You would have had precious few takers walking out of Semple Stadium that day that almost a decade later, McGrath and Maher would still be waiting on their first league medal. Brendan and Bonner Maher both came off the bench that day too and, despite picking up every other accolade in the game since, they’re still waiting on the one that would round out the collection for them.

Tipp have been to four finals since they last won a league in 2008 and lost them all. They've coughed up a quarter-final to Clare and semi-finals to Cork and Waterford. In 14 knock-out league games over the past decade, they've won seven and lost seven. Kilkenny have played 14 in that time too – they've won 11 and lost three.

“Kilkenny just knew how to win the close ones better than we did,” says Shane McGrath. “It’s hard for me as a Tipp person to say that but maybe it’s just as simple as that. They knew how to win the bigger games. This is the 10th time they’re meeting in finals between league and championship over the past decade so obviously the two counties are close to each other in terms of ability. But Kilkenny are 7-2 up in terms of wins in those finals. So that tells you the edge they have on the days when it really matters.”

As league teams go, there's actually been nothing between them. In the past 10 league seasons, Kilkenny and Tipperary have had pretty much identical records – as long as you take knock-out games out of the equation. Stick with 56 group stage games apiece and they're more or less a statistical tie – 73 points from a possible 112 for Kilkenny, 71 for Tipp. For comparison, next on the list in terms of points won (top flight only) are Waterford on 53. Galway have amassed 50 in that time, Cork have put up 45.

Mattered most

Point is, Kilkenny and Tipperary are by many streets the most consistent league teams of the past decade. Indeed, if you wanted to really make a meal of it and bend the numbers to suit your stated view, you could even say that Tipp have taken care of their business in the spring in a more diligent manner than Kilkenny. Cody’s side occasionally have had to take a quick pitstop in a relegation playoff to maintain their top-flight status; Tipp haven’t come close to dropping down a stream.

*PROBLEM SET:*
[1] In the hurling league article, what year did Tipp last win a league?
[2] Which counties does the hurling league article mention?
[3] Set down the hurling league article from "Mattered most" up to and including "down a stream.".
The listing has no connection to the hurling league article.

*SUPPLIED RECORDS:*
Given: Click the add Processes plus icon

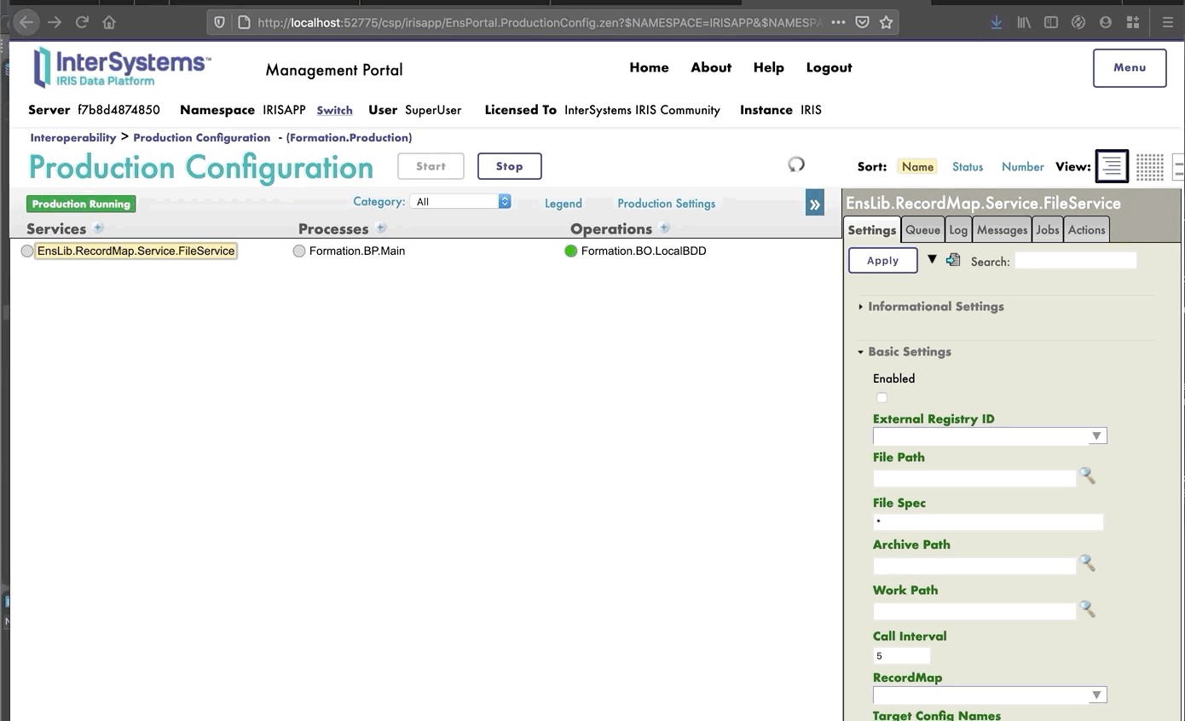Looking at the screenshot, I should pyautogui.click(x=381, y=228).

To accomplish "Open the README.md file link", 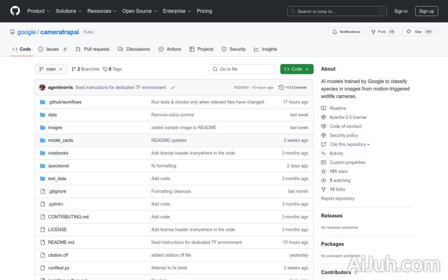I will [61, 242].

* * *

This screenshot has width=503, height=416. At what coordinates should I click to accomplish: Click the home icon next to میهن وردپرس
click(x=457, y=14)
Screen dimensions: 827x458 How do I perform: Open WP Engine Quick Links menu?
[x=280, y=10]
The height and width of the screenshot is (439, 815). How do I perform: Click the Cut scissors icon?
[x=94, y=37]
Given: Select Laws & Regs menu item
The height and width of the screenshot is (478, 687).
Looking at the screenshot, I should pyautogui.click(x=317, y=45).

*EXPECTED OUTPUTS:*
[1] 2008

[2] Tipperary (Tipp), Kilkenny, Clare, Cork, Waterford, Galway

[3]
Mattered most

Point is, Kilkenny and Tipperary are by many streets the most consistent league teams of the past decade. Indeed, if you wanted to really make a meal of it and bend the numbers to suit your stated view, you could even say that Tipp have taken care of their business in the spring in a more diligent manner than Kilkenny. Cody’s side occasionally have had to take a quick pitstop in a relegation playoff to maintain their top-flight status; Tipp haven’t come close to dropping down a stream.